Boletim Yanomami: Brasil e Venezuela têm uma série de protocolos de cooperação assinados que versam sobre integração de mercados e infra-estrutura. O que pode ser feito para que a integração se torne benéfica aos Yanomami e às demais populações da fronteira?
Arvelo-Jimenez: Creio que o que se pode fazer agora é conversar com o Ministério da Defesa, o Ministério da Saúde e o governador do Amazonas, que é um indígena chamado Liborio Guaruya, da etnia Baré, de um partido chamado PPT, o mais extrema esquerda que existe no governo do presidente Chávez. Pessoas que pertenceram a um grupo anterior ao PPT, que se chamava Causa R, há vinte anos, inclusive um antropólogo que trabalha comigo, disse que essa gente do PPT, por princípio, nunca fará uma aliança com a Igreja. Mas eu imagino que, porque eles (os Salesianos) estão lá quase todo o século vinte, não se pode ir contra eles como prioridade, mas pouco a pouco. Se há uma área Yanomami totalmente desprotegida e seus habitantes estão vindo para o Brasil em busca de atenção médica, creio que se pode reivindicar ao governador um programa para atendê-los, podendo através dos dois ministérios estabelecer uma colaboração com o Brasil e com os postos de saúde do Brasil. Quero convencer uma antropóloga venezuelana a se encarregar da equipe de saúde, e aí é possível que isto se dê, com a ajuda dos brasileiros. Para isso, não basta só quebrar a situação em Venezuela, mas fazer uma campanha para que a vontade de integração entre os presidentes Cardoso e Chávez se concretize não apenas em acordos energéticos e comerciais, mas também em atenção aos recursos humanos que estão na Amazônia.

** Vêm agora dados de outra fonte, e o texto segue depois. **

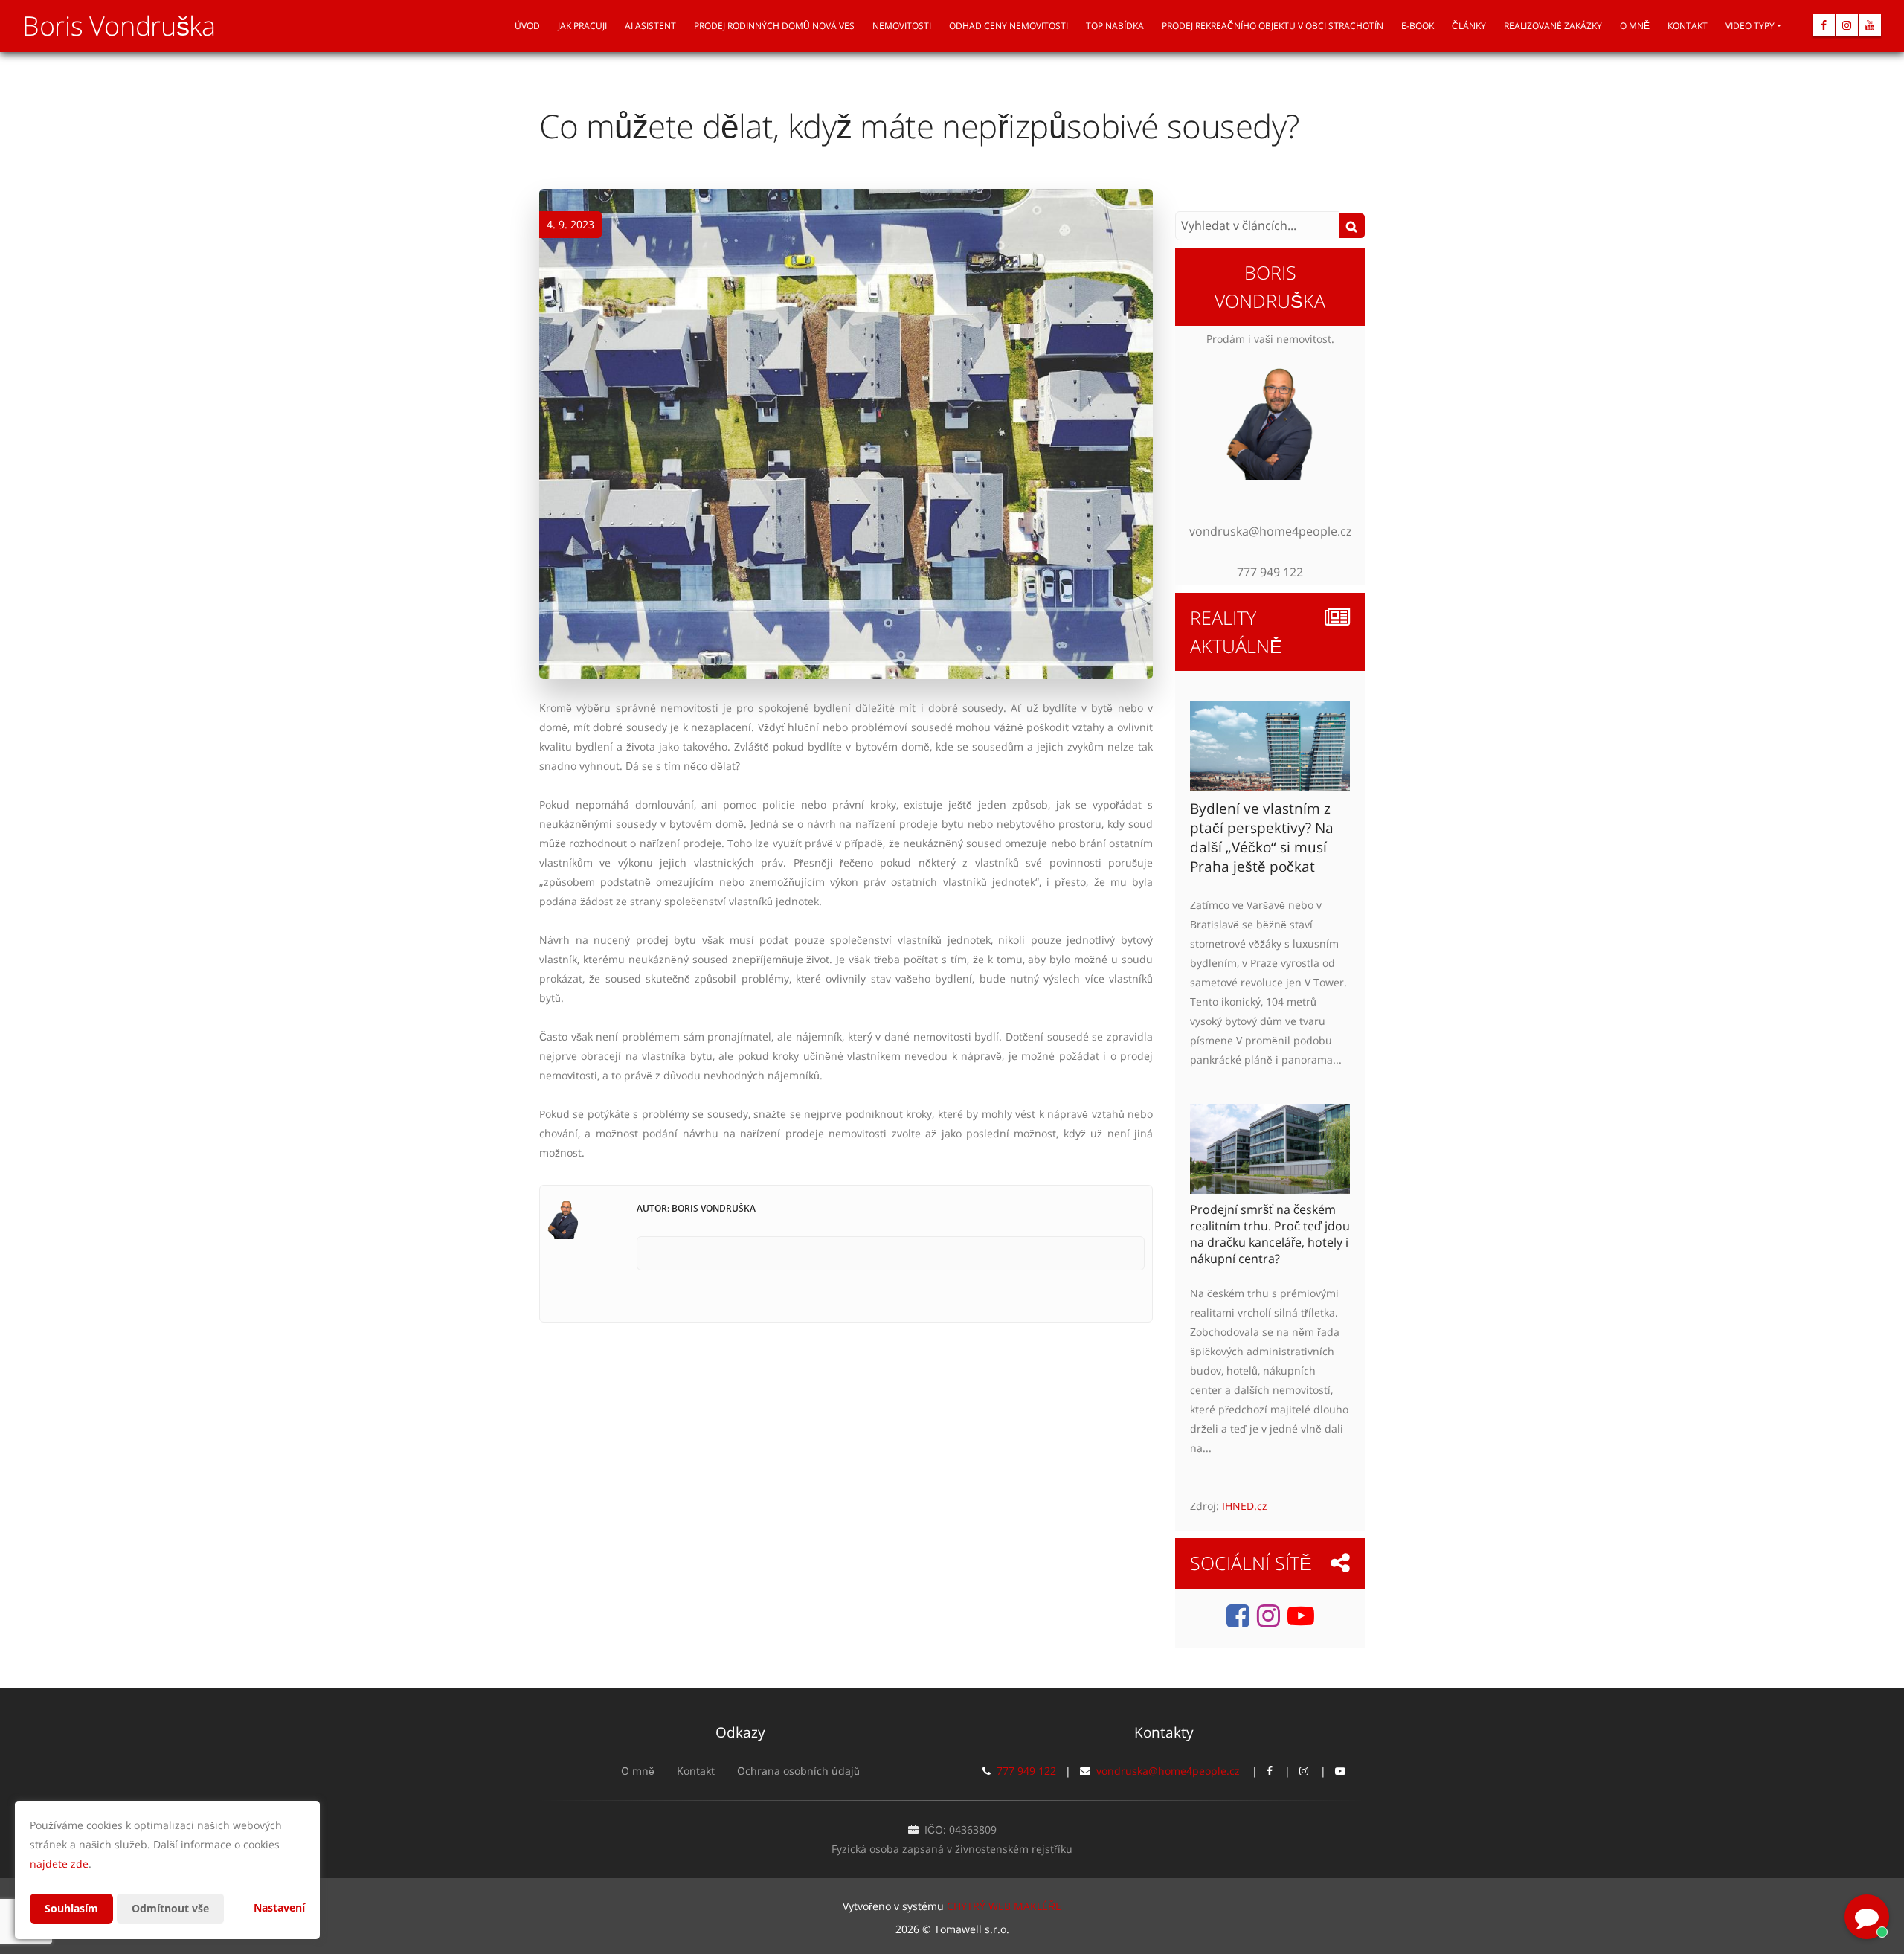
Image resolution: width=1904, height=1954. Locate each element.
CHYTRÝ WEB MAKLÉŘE (1004, 1906)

Uma das grandes dificuldades internas à Venezuela é o receio histórico pela segurança e soberania da fronteira entre os dois países. Nós já tentamos e conseguimos trabalhar conjuntamente quando os problemas das terras yanomami afetavam os dois países. Muitos nos aconselhavam a não envolver o Brasil, pois o problema dos Yanomami na Venezuela era um problema interno da Venezuela, e o dos Yanomami do Brasil, era do Brasil. Mas isso foi por volta de 1975 e 1979. Agora, há outro governo, outra ideologia, outra Constituição e, por suposto, há também este receio que não está vencido e temos que trabalhar contra isto. Para tanto, temos que fazer campanhas conjuntas, dos dois lados, para que a integração seja total, e não parcial.
Quem são os Yekuana
Segundo a antropóloga Nelly Arvelo-Jimenez, os Yekuana são conhecidos no Brasil como Maionkong e habitam terras vizinhas dos Yanomami no estado de Roraima. Na Venezuela, os Yekuana constituem um povo com cerca de 4 mil indivíduos falantes de uma língua do tronco lingüístico Karib. Vivem nos estados de Bolívar e Amazonas, localizados ao sul da Venezuela, na fronteira com o Brasil. "É um povo de consciência política muito acentuada e que serve de exemplo para outros povos indígenas do país", informa Arvelo-Jimenez.